Amor y noviazgo… ¿Cómo perseverar? (II parte)

Ninguna persona es perfecta, y por lo tanto, tampoco el amor humano es perfecto. Sin embargo, hay un Amor que sí es perfecto, y ese es el Amor de Dios. Todo lo que hacemos es en la vida es un medio para alcanzar un fin. En contra, el amor es un fin en si mismo, porque Dios es amor.

amor-noviazgo-y-matrimonioEs por ello que todos los amores son buenos, porque aunque no sean perfectos, son un trocito del Amor de Dios. Pero en ocasiones somos nosotros los que les damos la vuelta, los hacemos malos, los idealizamos, los desordenamos, los volvemos egoístas como en la primera parte de este post indicábamos.

Por ello, muchas veces el dolor de romper el noviazgo es bueno y sano si has roto con la persona que veías que no era la tuya. Muchos hemos pasado por ahí, y hay veces que no es que duela el alma, es que se rompe y no hay nadie que la recomponga. Pero luego pasa y nos hace que aprendamos a equivocarnos y, si aprendemos la lección, también que maduremos.

Existe el amor, sí. Pero hay una tentación: la falta de esperanza, de no “verse” en el amor excepcional y romántico, y entonces que entren las prisas y los agobios o el conformismo con lo que surja.

“No tengo nada más, pero aún tengo mi corazón y con él puedo siempre amar”. Si se hacen las cosas medio bien, y se tiene esperanza… la media naranja llega. Pero con el corazón bien puesto y no ofrecido a la primera persona que pasa.

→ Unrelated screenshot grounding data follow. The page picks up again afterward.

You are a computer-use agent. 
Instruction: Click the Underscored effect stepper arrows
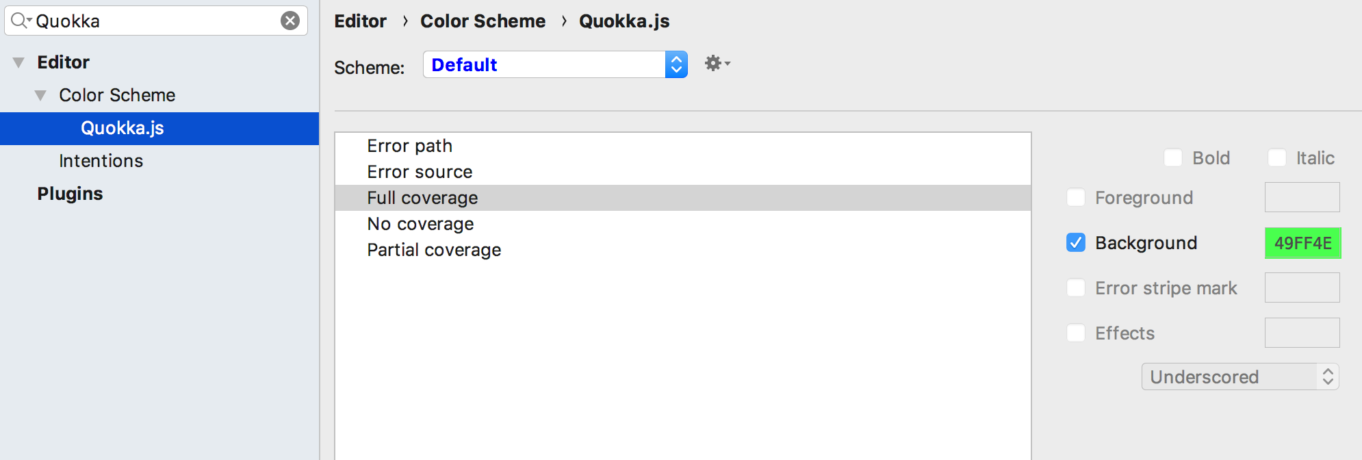pos(1328,376)
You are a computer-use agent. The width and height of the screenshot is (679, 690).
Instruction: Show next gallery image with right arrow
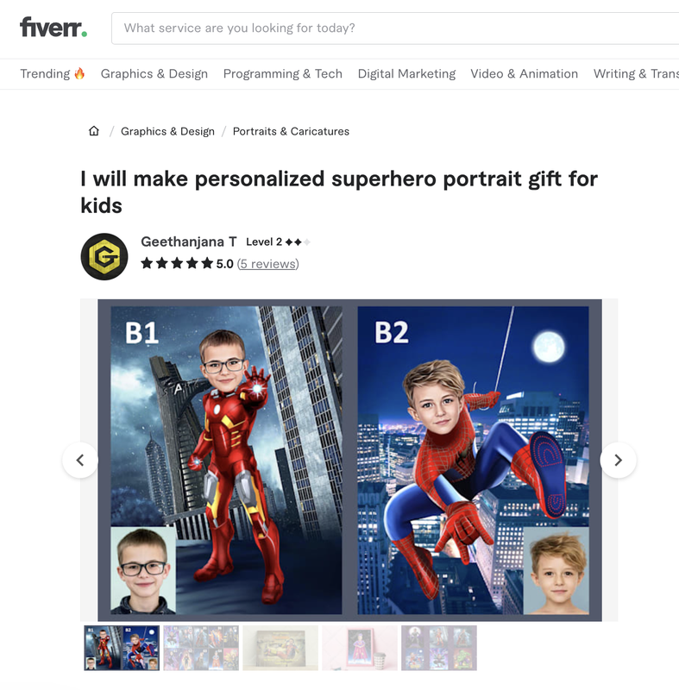(619, 461)
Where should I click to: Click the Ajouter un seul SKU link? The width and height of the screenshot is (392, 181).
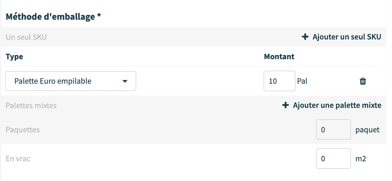point(342,37)
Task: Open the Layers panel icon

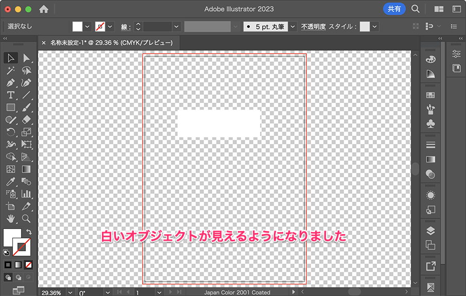Action: coord(430,231)
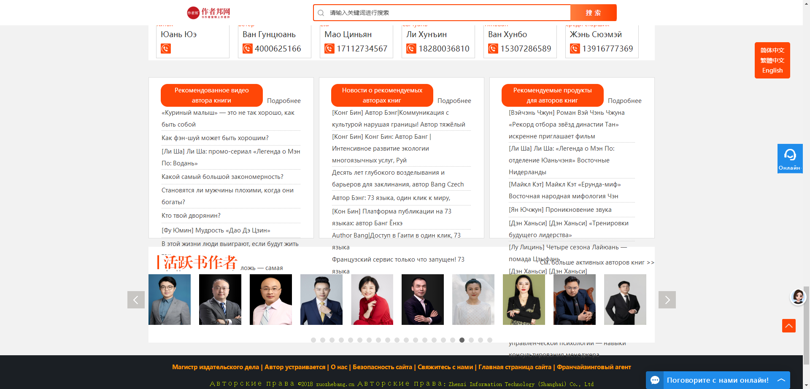Switch language to English
Viewport: 810px width, 389px height.
coord(772,70)
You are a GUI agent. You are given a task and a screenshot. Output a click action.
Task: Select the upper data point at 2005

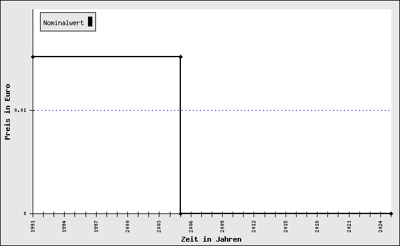pyautogui.click(x=180, y=57)
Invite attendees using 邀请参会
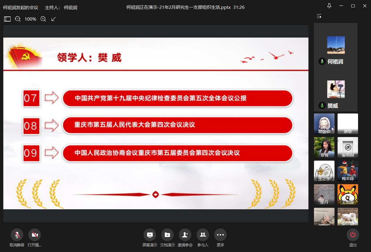This screenshot has height=252, width=371. pyautogui.click(x=185, y=235)
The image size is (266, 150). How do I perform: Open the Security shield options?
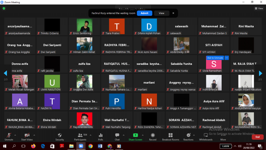(x=59, y=135)

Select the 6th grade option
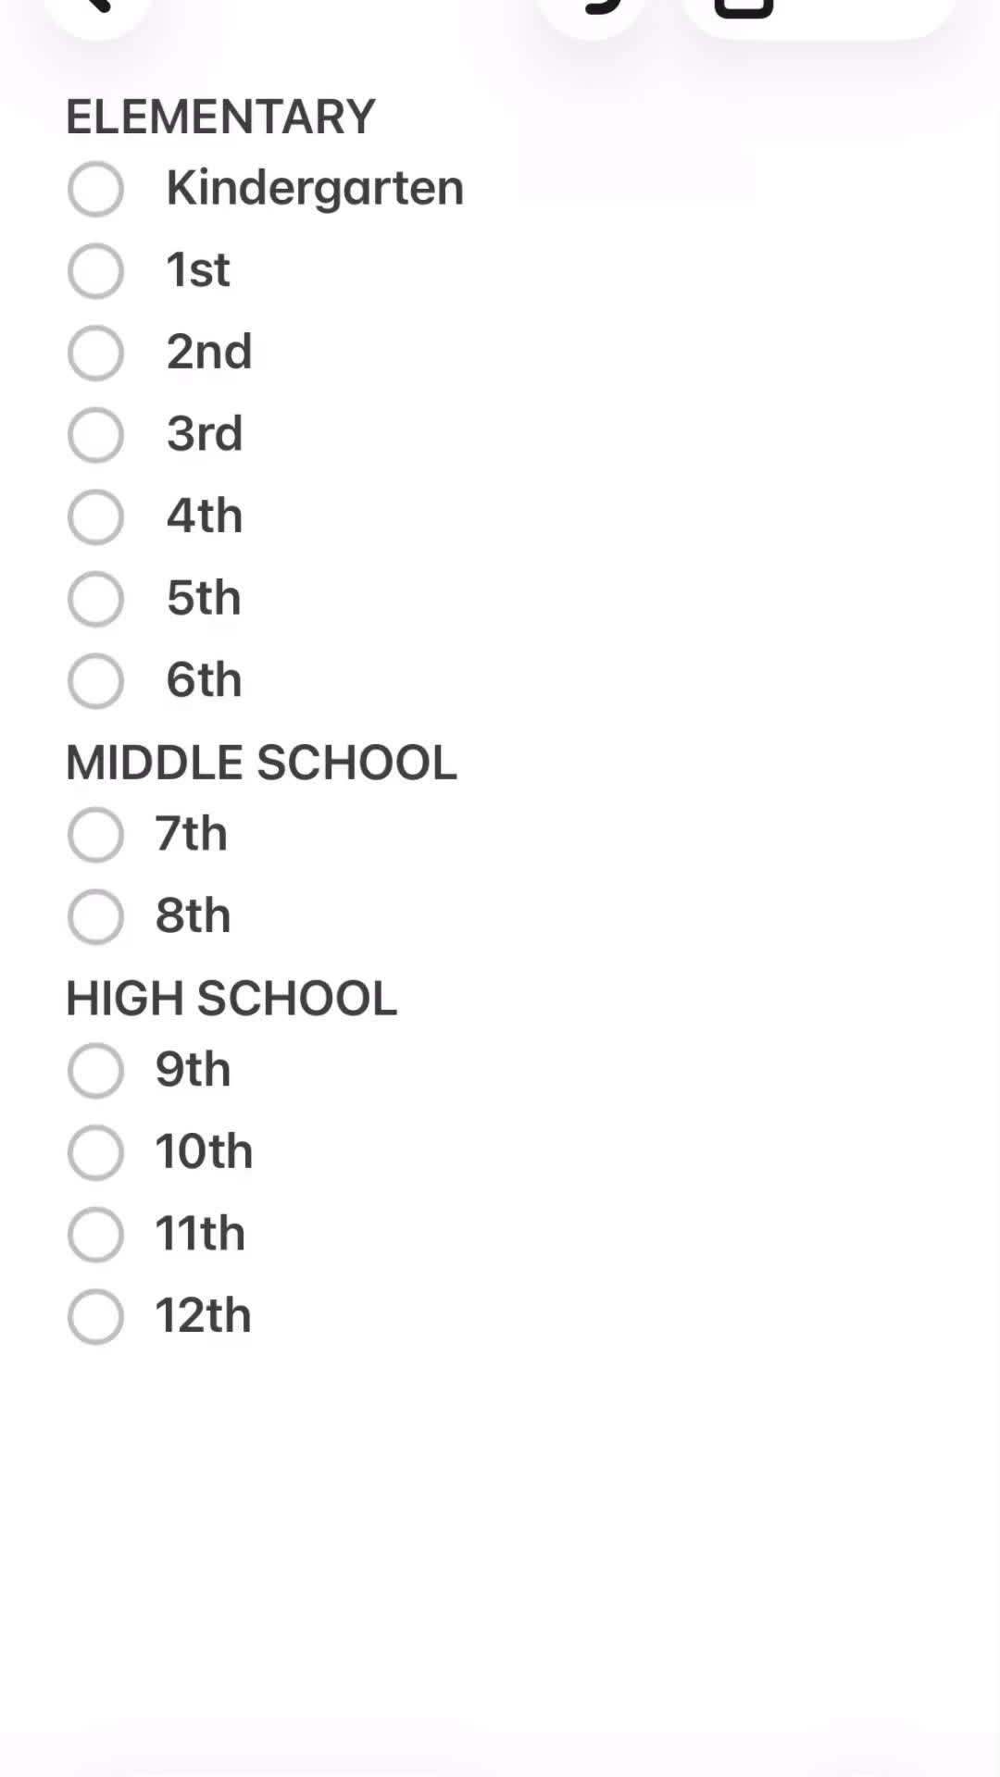point(95,681)
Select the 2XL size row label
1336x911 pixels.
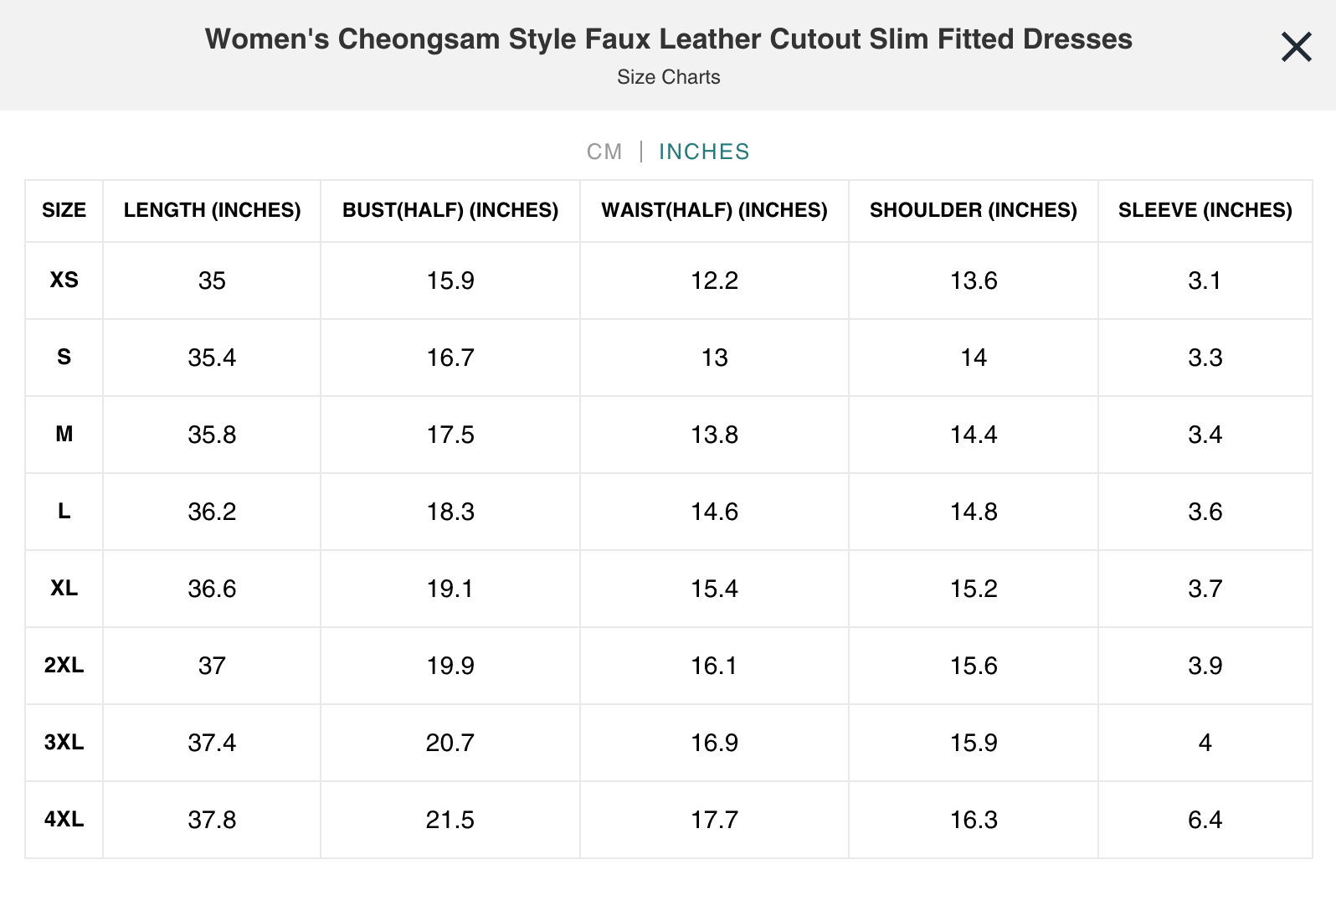[x=63, y=666]
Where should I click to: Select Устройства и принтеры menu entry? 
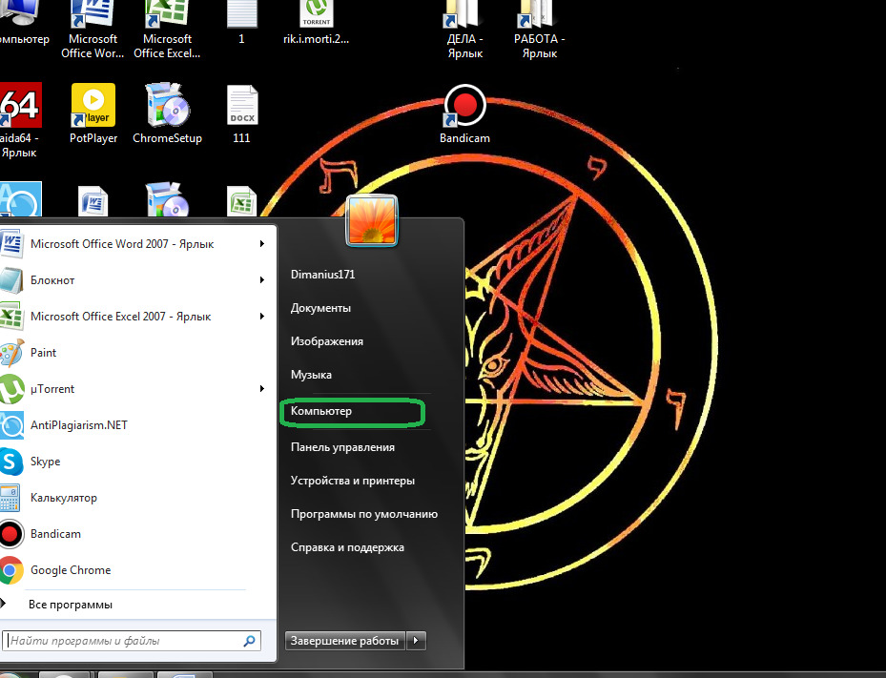pos(352,481)
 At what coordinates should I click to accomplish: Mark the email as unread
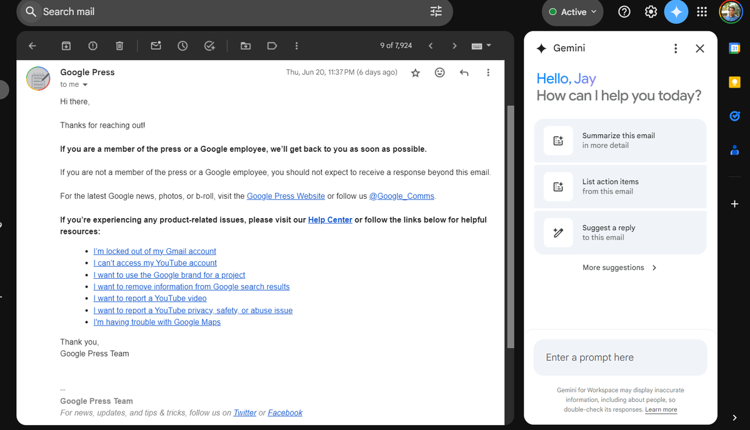(x=156, y=45)
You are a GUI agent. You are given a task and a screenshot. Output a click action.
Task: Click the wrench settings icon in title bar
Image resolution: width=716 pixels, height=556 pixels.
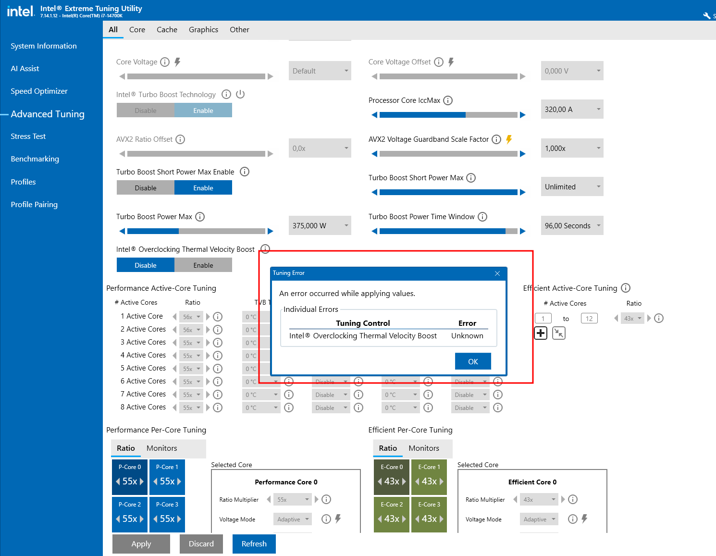coord(706,15)
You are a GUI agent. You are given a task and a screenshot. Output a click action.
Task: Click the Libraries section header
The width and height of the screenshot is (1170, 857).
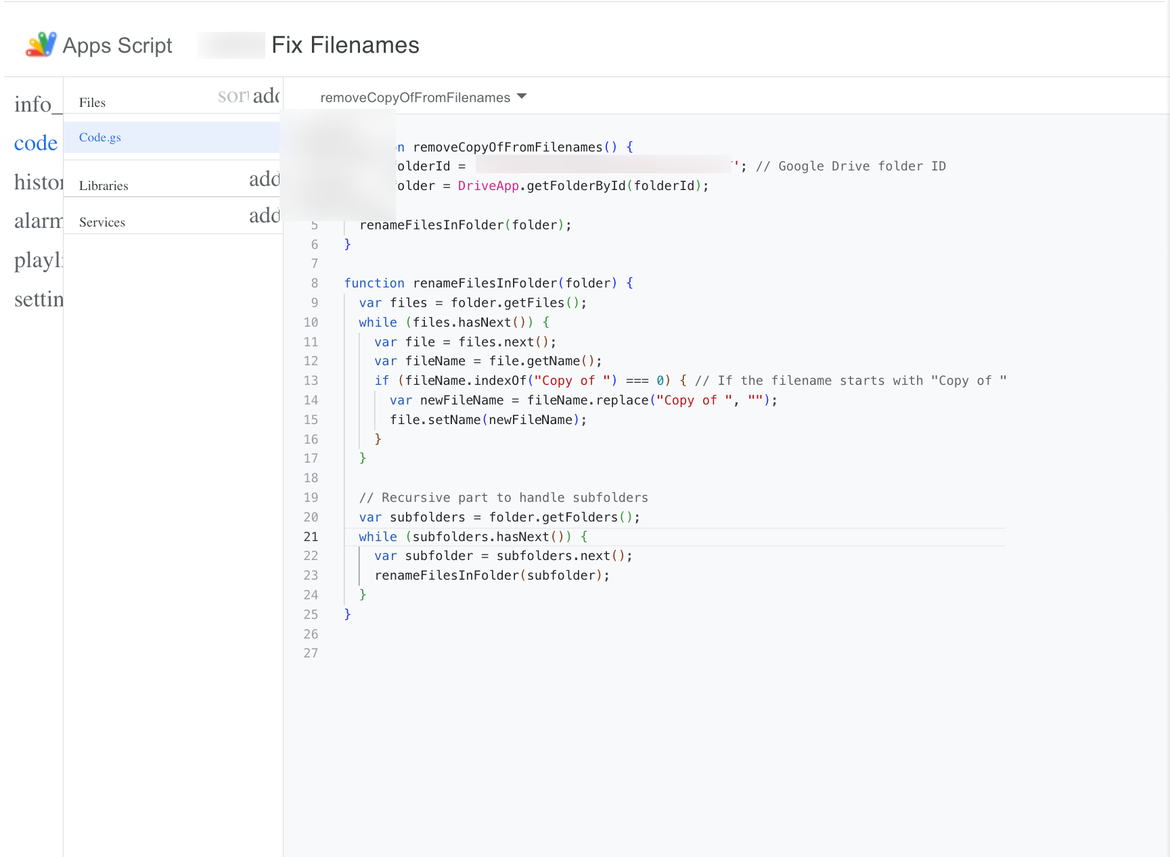(x=104, y=186)
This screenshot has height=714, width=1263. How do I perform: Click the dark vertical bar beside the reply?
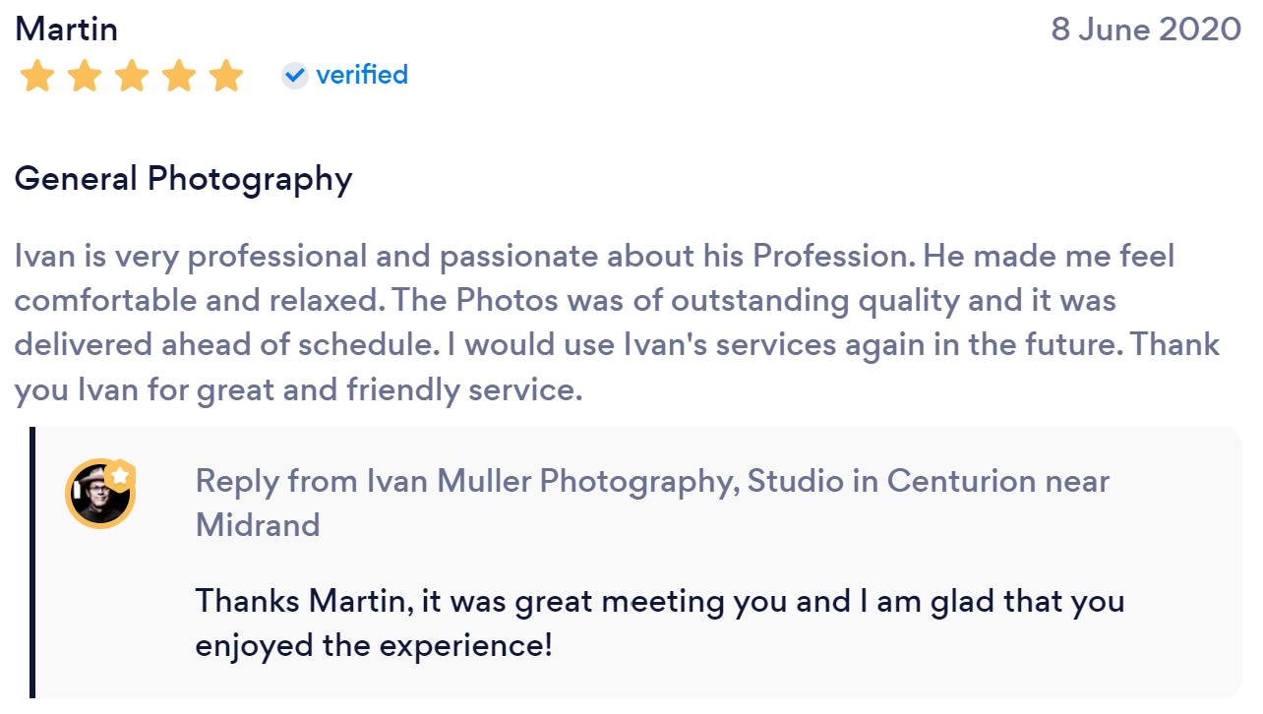(x=32, y=563)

Por tanto, acabo con estos puntos sobre el noviazgo para que los penséis y analicéis despacio:

  • Ten esperanza en encontrar a la mujer u hombre de tu vida.
  • Juega a medio plazo. Controla con sensatez el enamoramiento inicial. Deja el noviazgo reposar, ve poco a poco. Dos recetas: sinceridad y ser buenos mutuamente dentro de la pareja.
  • Cuidado con el sexo mal orientado: lía demasiado. Uno, cuando encuentra a la persona de verdad, llora y se arrepiente de lo que ha hecho antes con otras porque todo su ser ya ha pasado por otras manos que no eran las definitivas. Antes de encontrar la pensión “La Paca” para irse a pasar la noche juntos, hay que conocer tanto a la otra persona como para garantizarte que es el amor de tu vida y para siempre, vínculo que sólo se da en el matrimonio.
  • Amabilidad y bondad: pasar del egoísmo inicial: “me llama”, “me mira”, “me regaña cosas”… al centrarse en el otro. Hay que equilibrarlo: me importa tanto como yo le importo. Al final ese amor se vuelve generoso: me doy por entero a la otra persona, esa es la clave del amor.